反社チェックは、前述したとおり取引先や顧客が反社会的勢力と関わりがあるかどうかを確認するための手続きです。企業が反社会的勢力と関係を持ってしまうと、社会的信用の低下や法的リスクを抱えることになり、場合によっては制裁を受ける可能性もあります。
一方、与信管理は、取引先の財務状況や信用力を評価し、取引に伴う支払いや貸付金が回収不能になるリスクを回避するための手段です。与信管理は主に取引相手が債務を適切に履行できるかどうか、財務的に健全かどうかを評価することに焦点を当てています。これにより、未回収リスクを最小限に抑え、企業のキャッシュフローや財務健全性を保つことが可能となります。
両者には違いがあるものの、反社チェックと与信管理は補完的な関係にあります。反社チェックが法的・社会的リスクを防ぐ役割を果たし、与信管理が経済的なリスクを軽減する役割を担っています。

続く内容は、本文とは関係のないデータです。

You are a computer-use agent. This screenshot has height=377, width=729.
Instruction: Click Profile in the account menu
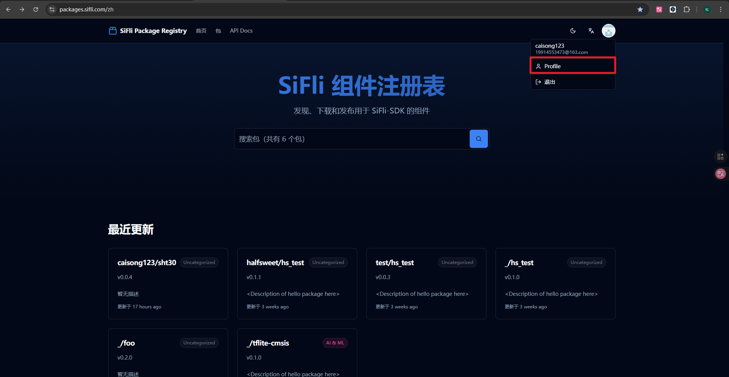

例えば、与信が優れている取引先でも、反社会的勢力と関わりがあれば企業全体に深刻な影響を与えるため、両方のチェックをしっかりと行うことが、リスク管理において不可欠です。企業が安定した取引関係を築き、長期的に成長するためには、反社チェックと与信管理の両方をバランス良く実施することが求められます。
まとめ
反社チェックとは、取引先や顧客など何かしらの形でつながりを持つ相手方が反社会的勢力でないかをチェックすることをいいます。反社会的勢力とはときに暴力や詐欺といった行為を行いながら経済的利益を求める組織のことで、一度つながりを持ってしまうと関係を絶つのが困難です。
反社チェックの具体的なやりかたとしては、警察や暴追センターへ問合せを行う、調査会社に依頼する、インターネットで情報収集を行うといったことがあります。一見普通の企業に見えたが実は反社だった、というように情報がアップデートされたり、以前は何もなかった人がある時期から反社とのつながりを持つようになったりと、状況が途中で変わったりすることもあります。反社チェック時に用いた情報はいつ時点のものかを記録確認するとともに、新規取引開始前だけでなく定期的に反社チェックを行うのが望ましいでしょう。